Moreover, measuring the whereabouts of migrants requires a new approach, says the author of the research, a study of boundary crossing in Southeast Asia.

In 2010, as many as 16 million people in Vietnam were living in unrecorded locations, said Jonathan Rigg, a professor at the National University of Singapore, citing data from the U.N. Development Programme (UNDP). In China there are likely to be more than 100 million such ‘phantom farmers,’ while in Indonesia, Thailand and the Philippines, several million migrants were on the move, he said.

“The disparity between the number of people recorded by public officials and the number that are actually there can be enormous,” Rigg said during a recent presentation at the Center for International Forestry Research (CIFOR).

National censuses don’t always pick up short-term movements, and in order to fully understand shifting human settlement patterns, researchers must take into account how rural livelihoods have changed in Asia over the past 50 years, he said, adding that distorted data can shape policy interventions in unhelpful and counter-productive ways.

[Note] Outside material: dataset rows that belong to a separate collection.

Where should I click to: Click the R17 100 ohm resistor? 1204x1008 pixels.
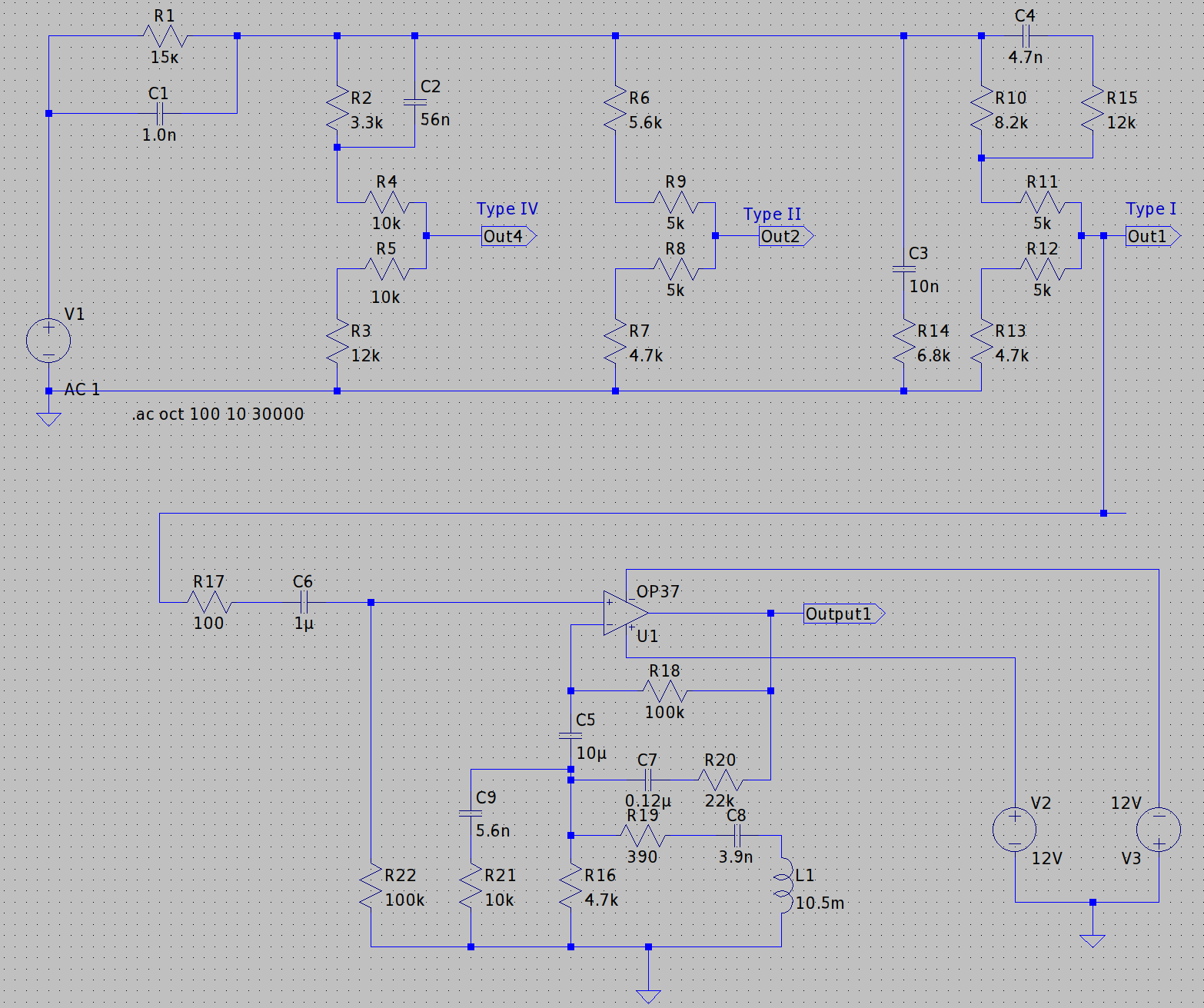click(x=209, y=602)
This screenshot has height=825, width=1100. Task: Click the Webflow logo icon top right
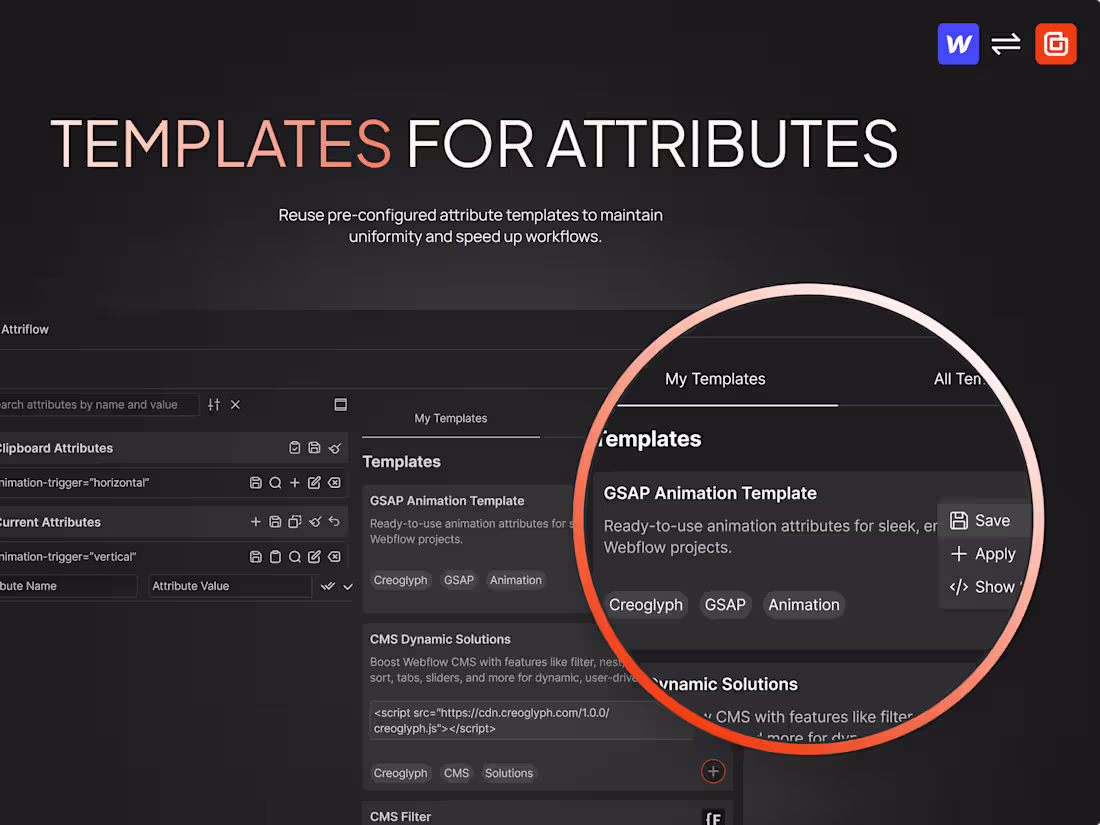click(x=958, y=44)
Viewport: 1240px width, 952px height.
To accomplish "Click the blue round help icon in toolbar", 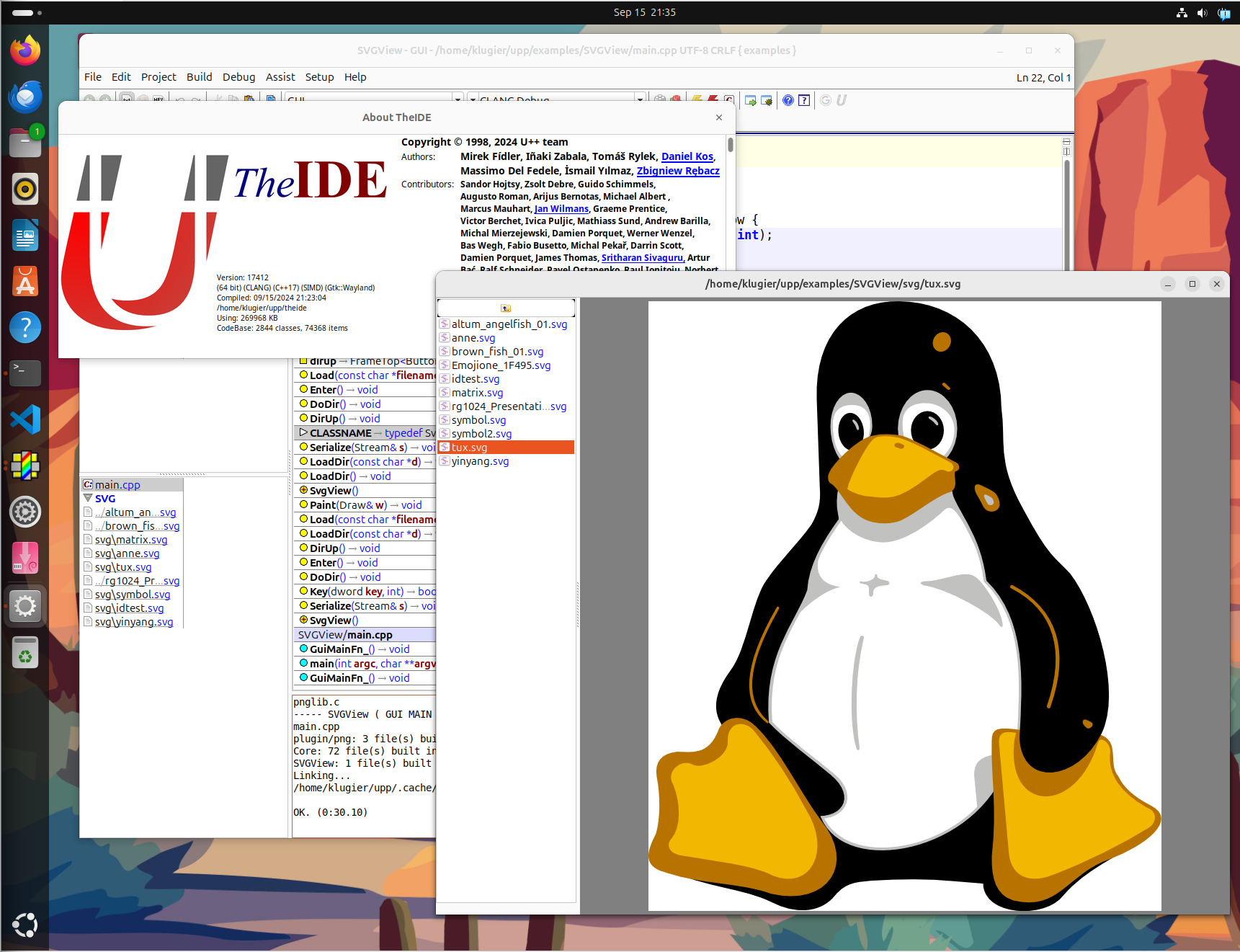I will pos(788,101).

Although migrants have moved from one place to another, they characteristically retain emotional and financial attachments to their places of origin.

Research conducted by Rigg in Laos, Thailand and Vietnam between 1982 and 2010 shows that patterns of mobility among rural villagers have changed dramatically.

VILLAGE VARIANTS

“These changes have occurred in part due to improvements in transportation,” Rigg said. “Fewer people farm, to be sure, but they often keep their attachment to the rural areas of origin. Few abandon their rural roots, and the large majority returns.”

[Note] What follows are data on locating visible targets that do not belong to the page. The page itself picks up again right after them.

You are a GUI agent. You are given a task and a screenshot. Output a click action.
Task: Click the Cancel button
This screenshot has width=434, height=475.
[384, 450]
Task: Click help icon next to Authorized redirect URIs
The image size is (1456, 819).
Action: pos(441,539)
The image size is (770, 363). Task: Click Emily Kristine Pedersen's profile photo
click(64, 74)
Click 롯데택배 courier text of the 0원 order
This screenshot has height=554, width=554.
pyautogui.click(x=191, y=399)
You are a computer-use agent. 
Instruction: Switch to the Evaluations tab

In the past, rural researchers often used “the household” as a basic unit of study of village life, but its definition has changed over time.

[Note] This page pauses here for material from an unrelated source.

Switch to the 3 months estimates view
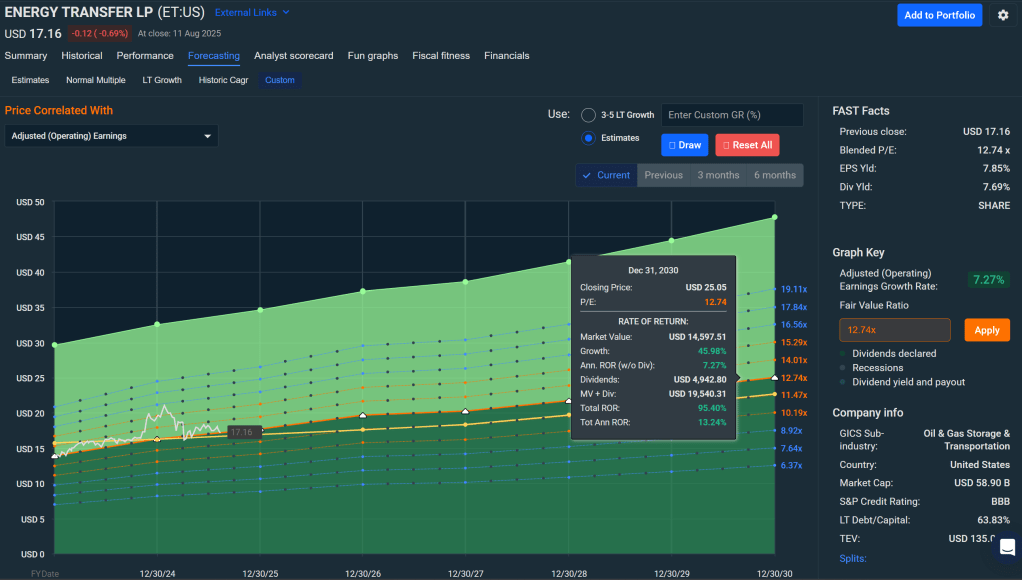coord(718,175)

Today, in many instances, the household is no longer co-residential but multi-sited, with its members living across spaces, earning income and making livelihoods in multiple places, Rigg said.

“What we see in rural spaces — how land and forests are used, for example — is intimately linked to processes underway in in other sites. Tracking these inter-linkages is, from a research point of view, difficult, and the available data is often problematic.”

Villages, Rigg said, have become settlements of diverse populations with varying class positions. Increasingly, household incomes are earned outside the village, and people are often more likely to make purchases outside the village.

“Sometimes the change is really dramatic, so you can see how these villages are being reworked,” Rigg said. “Villagers in most countries in Southeast Asia have not lost their land — and that is freeing up people to work elsewhere.”

A cross-subsidization of income can enable people to keep their land, although they may not farm it themselves, he added.

Farmers are aging, leading to a ‘geriatrification’ of farming. Many changes in farming practices, including mechanization, disintensification and cropping changes are all linked in one way or another to migration, Rigg said.

“The research raises the possibility that urban and rural are not mutually exclusive categories, but co-existing and contemporaneous — migration and mobility make rural spaces urban and urban spaces rural by bringing urban characteristics to rural villages,” he said. He added that it is important to redraw boundaries to keep track of change.

Migratory transformations have numerous implications for forests and forest policies.

“Just as it’s necessary to view agrarian change in a wider context, situating our understanding of farming against non-farming, so forests need to be seen as partially reflective of processes — social, economic and environmental — underway in non-forest landscapes, including urban,” Rigg said.